Prompt: In the data below, count every line that holds the string "pixels" and reply with the number alone.

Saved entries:
##########

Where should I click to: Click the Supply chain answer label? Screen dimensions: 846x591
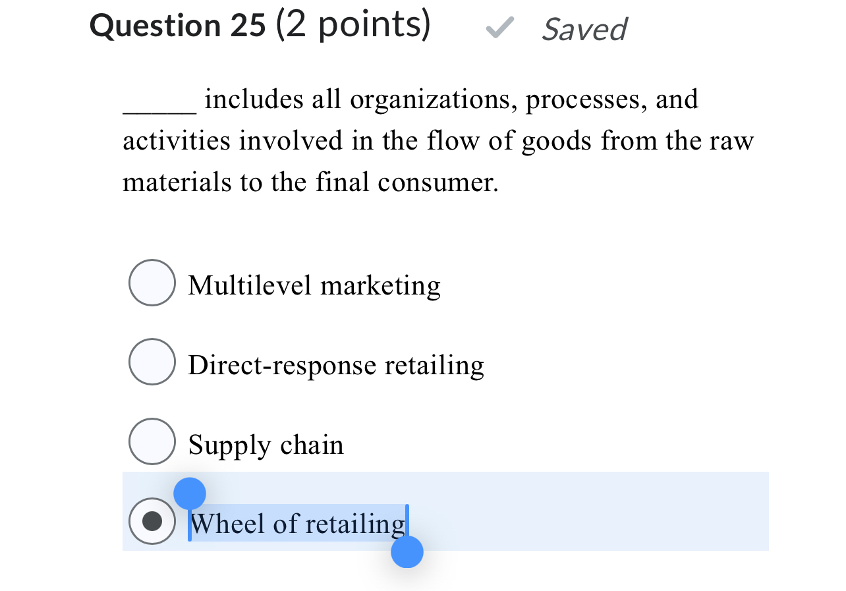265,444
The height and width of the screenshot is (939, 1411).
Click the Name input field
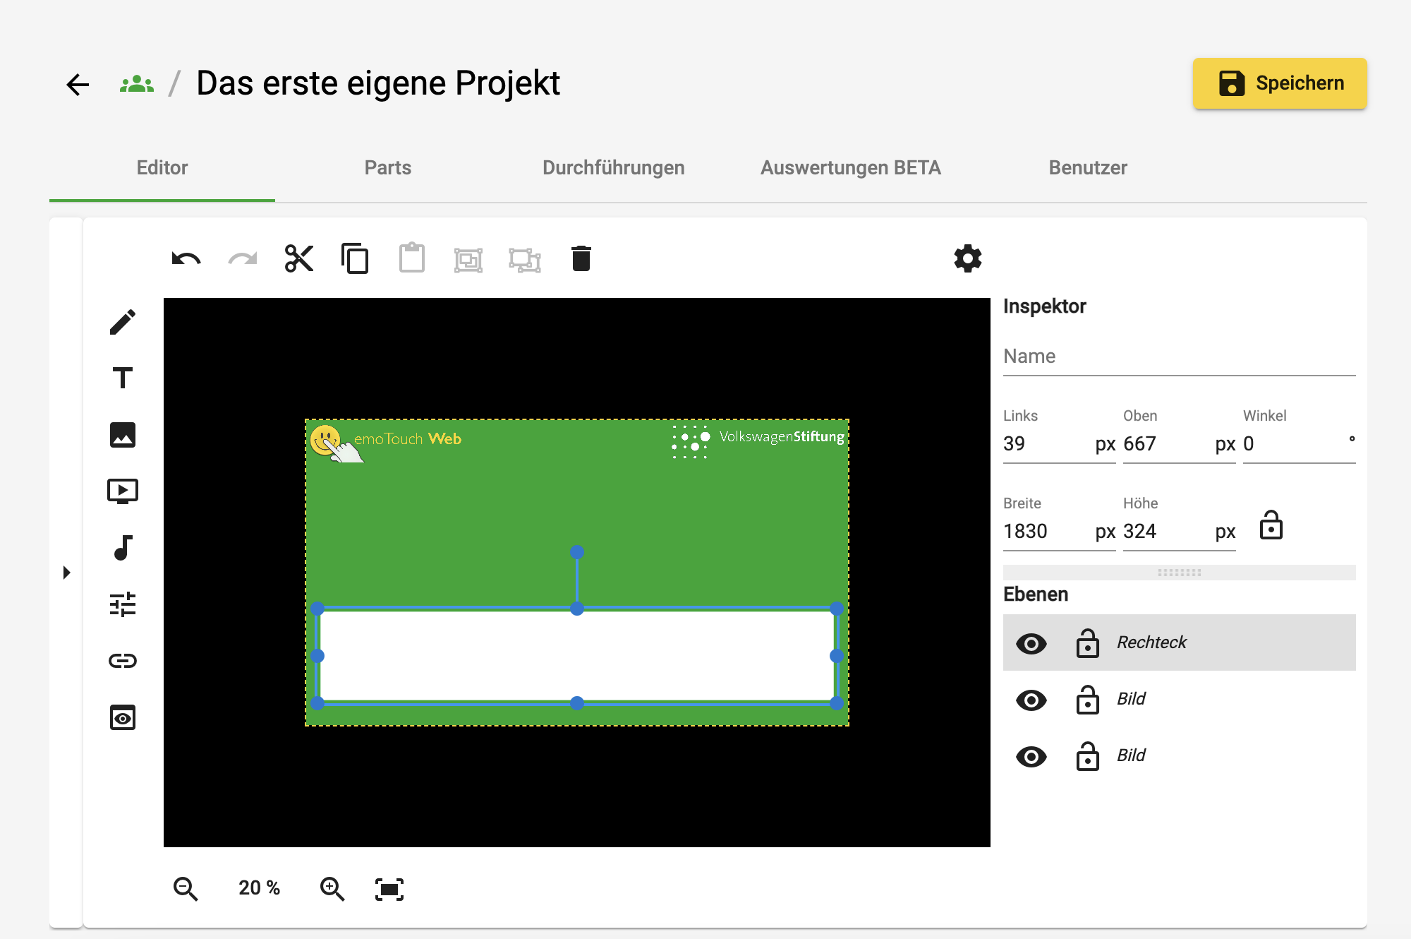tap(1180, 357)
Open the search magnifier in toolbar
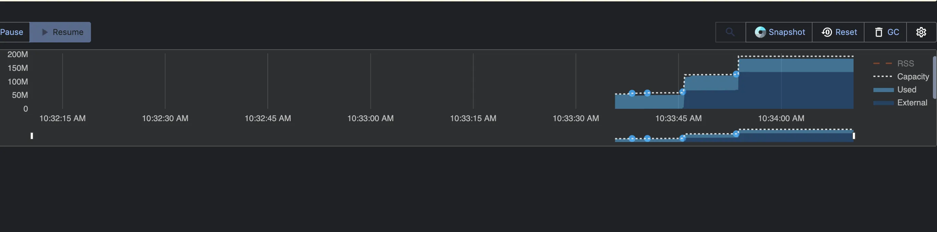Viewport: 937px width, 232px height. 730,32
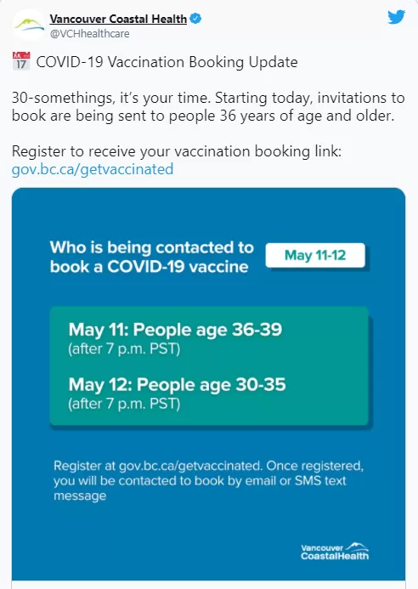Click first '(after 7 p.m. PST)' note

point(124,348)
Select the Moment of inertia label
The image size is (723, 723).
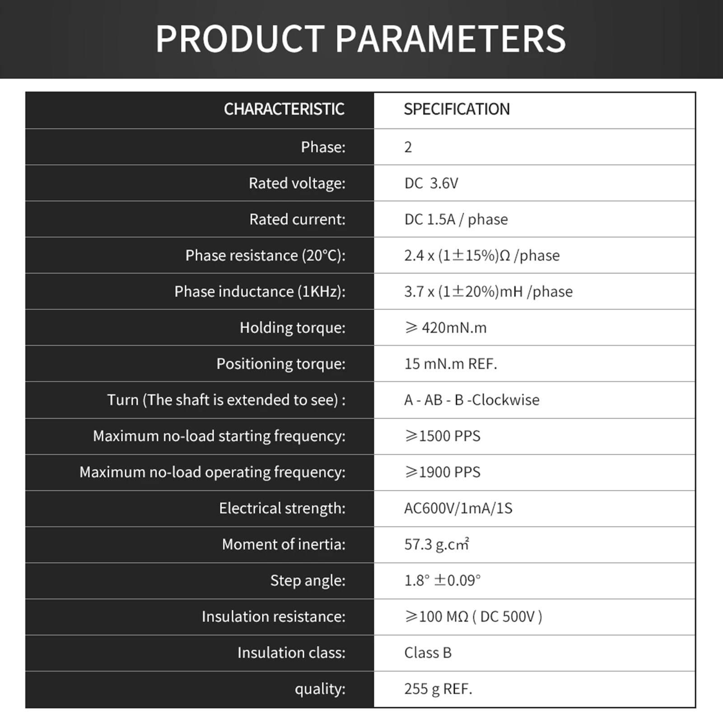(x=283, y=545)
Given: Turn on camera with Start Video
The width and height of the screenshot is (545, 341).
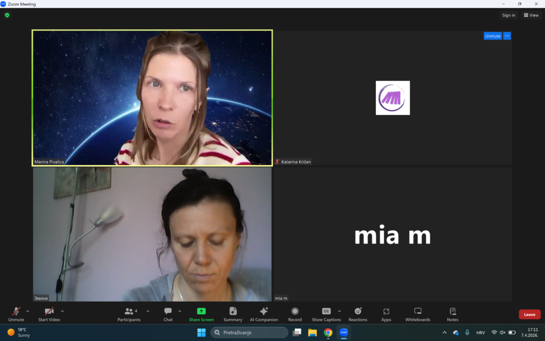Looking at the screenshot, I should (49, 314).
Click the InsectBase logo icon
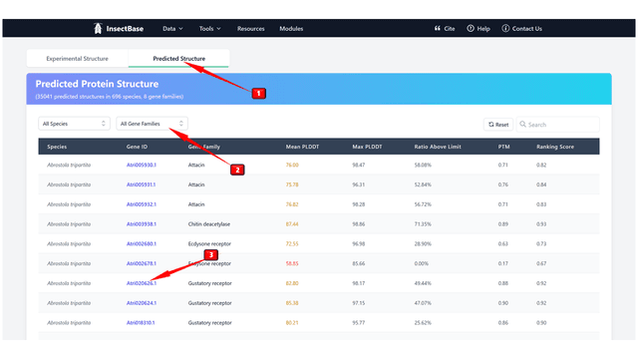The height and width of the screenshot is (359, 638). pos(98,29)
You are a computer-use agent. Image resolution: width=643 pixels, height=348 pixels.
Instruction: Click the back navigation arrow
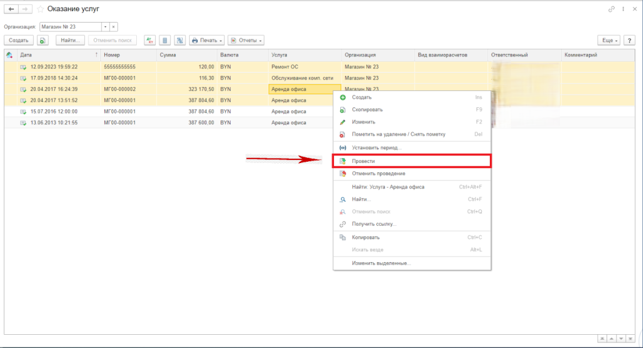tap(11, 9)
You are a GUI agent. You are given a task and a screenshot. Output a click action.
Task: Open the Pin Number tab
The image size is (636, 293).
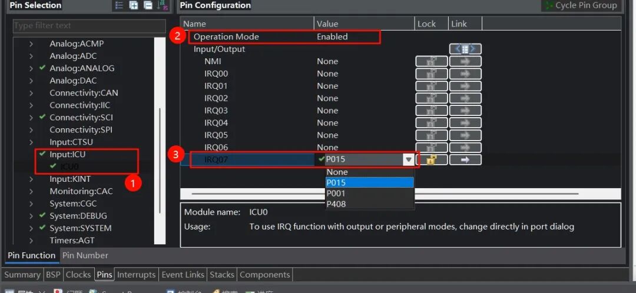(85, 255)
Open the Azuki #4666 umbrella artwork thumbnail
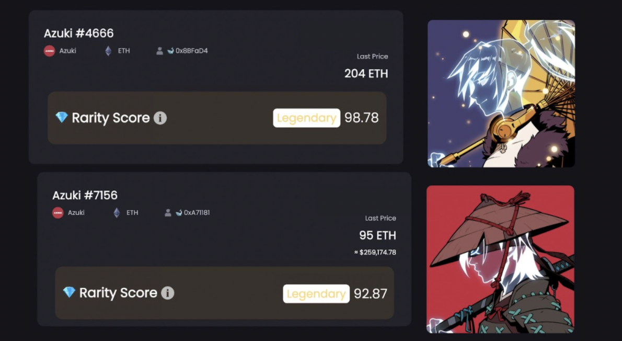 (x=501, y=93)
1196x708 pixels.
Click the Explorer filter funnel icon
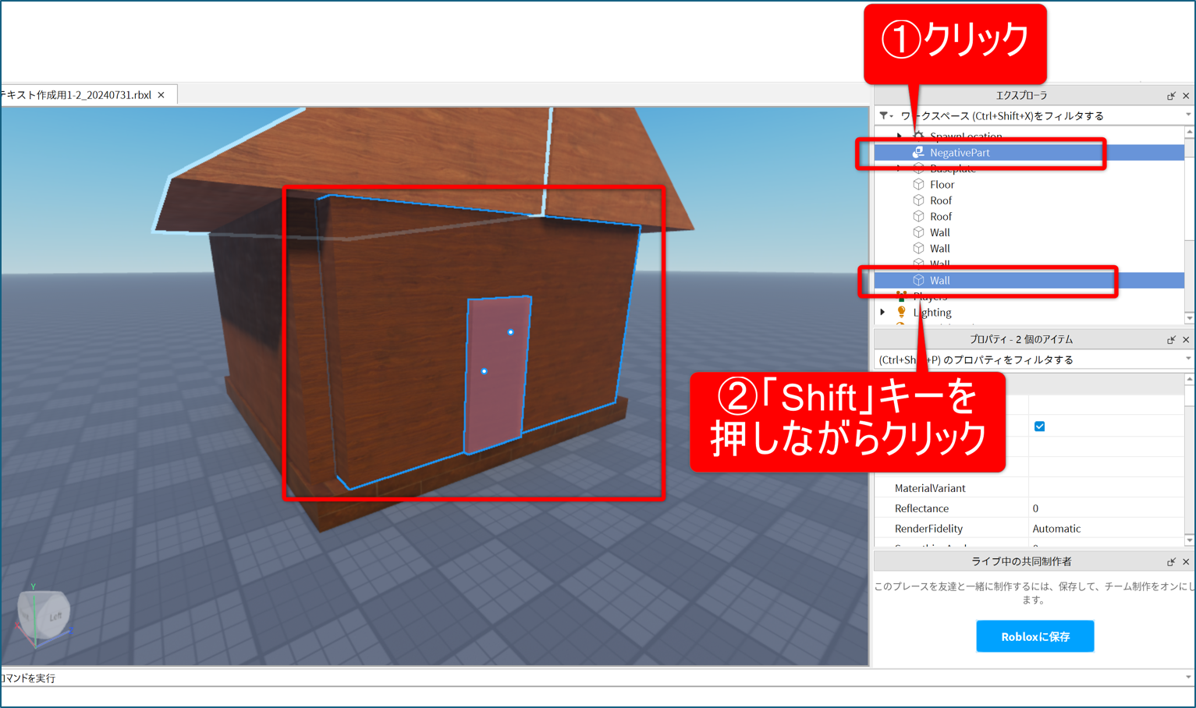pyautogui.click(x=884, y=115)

##########

Solution to this problem: 2